**Problem description:** Reproduce the data below verbatim, from the line with "Click the Filters..." to the line with "Looking at the screenshot, I should pos(160,48).", and output only those lines.

**Data in this exercise:**
+ + + +

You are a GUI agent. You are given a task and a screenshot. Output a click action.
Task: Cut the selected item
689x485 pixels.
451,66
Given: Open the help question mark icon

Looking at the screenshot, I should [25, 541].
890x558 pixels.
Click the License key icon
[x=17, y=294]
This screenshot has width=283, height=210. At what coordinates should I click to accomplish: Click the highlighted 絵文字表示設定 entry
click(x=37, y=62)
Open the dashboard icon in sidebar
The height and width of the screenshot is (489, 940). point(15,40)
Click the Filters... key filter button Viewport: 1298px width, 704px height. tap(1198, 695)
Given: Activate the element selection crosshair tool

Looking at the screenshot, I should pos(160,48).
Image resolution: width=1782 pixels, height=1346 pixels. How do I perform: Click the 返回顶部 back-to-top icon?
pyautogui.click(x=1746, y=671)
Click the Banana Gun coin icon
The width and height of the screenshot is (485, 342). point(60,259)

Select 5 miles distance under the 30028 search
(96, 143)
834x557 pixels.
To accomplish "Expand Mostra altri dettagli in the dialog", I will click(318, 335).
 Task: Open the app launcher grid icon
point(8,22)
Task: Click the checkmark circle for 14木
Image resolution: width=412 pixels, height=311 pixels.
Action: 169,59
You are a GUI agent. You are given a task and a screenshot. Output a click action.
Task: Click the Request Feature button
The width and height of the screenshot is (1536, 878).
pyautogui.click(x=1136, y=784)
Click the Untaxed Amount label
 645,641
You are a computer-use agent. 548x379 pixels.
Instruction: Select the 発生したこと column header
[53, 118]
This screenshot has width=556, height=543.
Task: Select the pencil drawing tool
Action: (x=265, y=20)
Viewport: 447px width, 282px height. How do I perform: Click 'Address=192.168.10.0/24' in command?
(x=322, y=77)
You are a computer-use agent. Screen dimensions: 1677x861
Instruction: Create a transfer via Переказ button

+ + + +

**Written response:**
Click the Filters... key filter button Viewport: 1298px width, 704px height. tap(1198, 695)
Given: Activate the element selection crosshair tool

Looking at the screenshot, I should pos(160,48).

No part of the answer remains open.